### Text provided
▼▼▼
Showing posts with label Halle. Show all posts
Showing posts with label Halle. Show all posts

Saturday, May 28, 2016

Handel House

One of my favorite things in the whole world is Handel's Oratorio Messiah.  I have sung in the Ripon Oratorio Society's presentation of it every year for at least the last quarter of a century, and my formerly soft-cover score has been hard bound and had my name embossed on the front (a Christmas gift from my husband who knows how much I love it!).  So of course I wouldn't miss out on a chance to visit Handel's birthplace!  The images above are of a score of Messiah open to the Hallelujah Chorus written by Handel himself. This manuscript resides in the treasure room of "Handel House," which is now a museum.


The house is quite large and encompasses not only the building you see on the corner below but also the one with the steep roof next to it.  This is the house in which Handel was born and is where he spent the first 18 years of his life.
▲▲▲
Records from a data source
▼▼▼
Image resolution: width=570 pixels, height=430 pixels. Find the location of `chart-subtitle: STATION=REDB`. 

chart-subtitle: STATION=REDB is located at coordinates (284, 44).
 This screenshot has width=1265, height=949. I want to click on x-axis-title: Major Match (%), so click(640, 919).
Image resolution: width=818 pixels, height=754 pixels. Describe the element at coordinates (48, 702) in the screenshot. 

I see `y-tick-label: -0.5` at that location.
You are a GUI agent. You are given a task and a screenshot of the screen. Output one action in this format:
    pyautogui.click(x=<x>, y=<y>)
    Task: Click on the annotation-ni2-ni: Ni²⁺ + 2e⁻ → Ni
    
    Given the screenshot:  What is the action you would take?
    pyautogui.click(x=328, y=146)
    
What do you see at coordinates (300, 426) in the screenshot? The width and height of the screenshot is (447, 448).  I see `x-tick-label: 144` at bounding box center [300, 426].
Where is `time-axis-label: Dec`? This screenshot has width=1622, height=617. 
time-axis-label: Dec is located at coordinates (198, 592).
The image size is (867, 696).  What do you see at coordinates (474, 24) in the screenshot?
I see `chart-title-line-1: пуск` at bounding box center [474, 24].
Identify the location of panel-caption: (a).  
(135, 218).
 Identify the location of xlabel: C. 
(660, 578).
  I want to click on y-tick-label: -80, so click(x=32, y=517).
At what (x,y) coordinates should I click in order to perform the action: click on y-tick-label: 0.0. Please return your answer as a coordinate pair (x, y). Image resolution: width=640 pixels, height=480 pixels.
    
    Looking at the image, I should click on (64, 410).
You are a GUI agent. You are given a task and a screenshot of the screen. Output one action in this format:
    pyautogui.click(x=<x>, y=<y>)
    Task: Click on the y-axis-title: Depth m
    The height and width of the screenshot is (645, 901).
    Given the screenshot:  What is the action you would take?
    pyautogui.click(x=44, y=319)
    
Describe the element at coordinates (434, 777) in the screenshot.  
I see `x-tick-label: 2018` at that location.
▲▲▲
### Exercises to complete
a. Please rewrite the records from the line containing "The image size" through the end of the records, swapping "Identify the location of" for "Find the position of" and changing nothing else. Return only those lines.
b. Continue the blog post about visiting Handel House from the point where it stops.

### Answers provided
a.
The image size is (867, 696).  What do you see at coordinates (474, 24) in the screenshot?
I see `chart-title-line-1: пуск` at bounding box center [474, 24].
Find the position of panel-caption: (a).  
(135, 218).
 Find the position of xlabel: C. 
(660, 578).
  I want to click on y-tick-label: -80, so click(x=32, y=517).
At what (x,y) coordinates should I click in order to perform the action: click on y-tick-label: 0.0. Please return your answer as a coordinate pair (x, y). Image resolution: width=640 pixels, height=480 pixels.
    
    Looking at the image, I should click on (64, 410).
You are a GUI agent. You are given a task and a screenshot of the screen. Output one action in this format:
    pyautogui.click(x=<x>, y=<y>)
    Task: Click on the y-axis-title: Depth m
    The height and width of the screenshot is (645, 901).
    Given the screenshot:  What is the action you would take?
    pyautogui.click(x=44, y=319)
    
Describe the element at coordinates (434, 777) in the screenshot.  
I see `x-tick-label: 2018` at that location.

b.
Though I adore Messiah to the point of near obsession, I didn't think I'd necessarily spend a whole lot of time in this museum dedicated to its composer - was figuring half an hour to forty-five minutes.  I'm not sure how long I spent here, but it was quite a bit longer than that.  The museum is so large and well presented, and the descriptions of the displays were so interesting; I think I read every single thing that was posted.  The room shown below shows a map of the city streets and also buildings that were significant in Handel's life - such as his home, the Market Church, the cathedral, and so on.
Many descriptions and quotations were painted right on the walls.  I don't know that I'd seen that done before, but it worked well.  Some of the larger signs were words of his friends or admirers.  I especially like the one from Beethoven (two pictures down).
Another wall painting was this map of where Handel had lived.  I had no idea he'd lived so many places!  Next to this on the wall was a timeline of his life and when it was he had been in each place, for what reasons he had moved, etc.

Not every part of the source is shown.